▸ **Page text**
Hence, the whole public university system was beneficiary of the efforts of democratization and expansion, which certainly includes the affirmative action policies. As the aforementioned graph, along with IPEA’s Social Policy Bulleting (BPS), highlight, the same years in which public universities had peak investments were the years of increase in the numbers of black graduates in the Brazilian public university system. We currently face an offensive on public universities caused by the cuts on investment on scientific research. This scenario is threatening for Brazilian public universities. The politics of mischaracterizing them, and making them precarious by cutting investments in research is – according to the evidence that has been provided in this work – also a way of containing the advances and impacts of affirmative action in the knowledge production sector.

Conclusion

I conclude, therefore, that two important historical moments help to understand race relations in contemporary Brazil. The first is expressed by the advancement of the democratization policies fueled mainly by the actions of black activists in the decades of 1990, 2000, and 2010, as I highlighted above. The second is expressed as a counter-offensive to this first moment of democratic advance. It is represented by the current political moment in Brazil. The first moment reveals an attempt of implementation and development of ‘anti-racialization’ policies, which are the next step of ‘anti-racism’ policies as they focus not only on the combat of racism itself, but of the systematic discourse that creates the division and the difference between being white and black which historically underlines racism. As those systematic discourses were historically supported by the scientific field, science and education are central for an ‘anti-racialization’ political action.

These anti-racialization discourses were strengthened by the entrance of black people in universities and by the knowledge production that allowed for the access to proper information about the history and culture of African descendants. As the above-cited examples of the Hutchins Center in the U.S, and the NEAB in Brazil show, there are important organizations, institutes and research centers headed by black professors, and composed by black scholars. These organizations and research centers are engaged with the impact of innovative science and with the public debate involving African descendants and black people. They are central to the debate on affirmative action, the change of the curricular structure, and to raise public awareness of African and African-American studies in their respective countries.

▸ **Requirements**
Decide whether each of the following statements agrees with the text on race relations in Brazil, answering yes or no and quoting the words from the text that settle it. (a) The democratization policies were driven mainly by black activists. (b) The text presents 'anti-racialization' policies as coming before 'anti-racism' policies. (c) The Hutchins Center is given as an example from Brazil.

▸ **Supplied data**
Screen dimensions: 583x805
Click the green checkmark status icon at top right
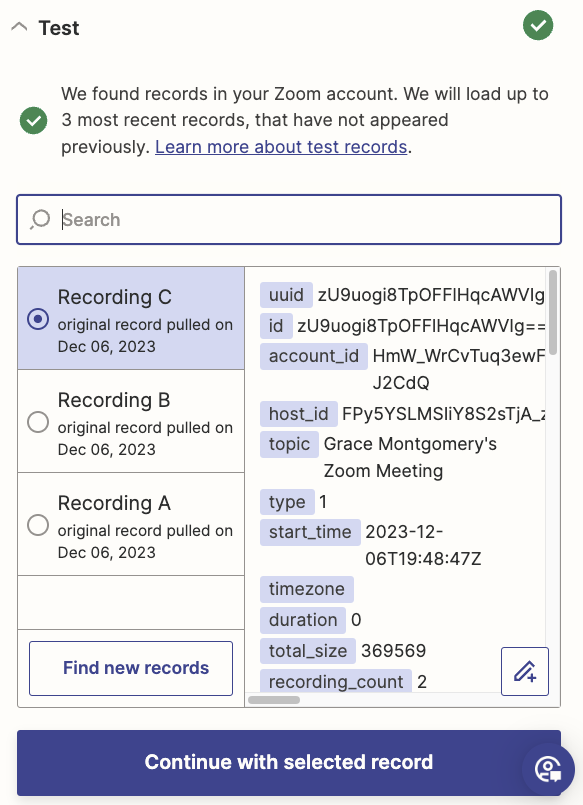(x=538, y=26)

▸ **Complete answer**
(a) Yes: "fueled mainly by the actions of black activists in the decades of 1990, 2000, and 2010"
(b) No: "which are the next step of ‘anti-racism’ policies"
(c) No: "the Hutchins Center in the U.S, and the NEAB in Brazil"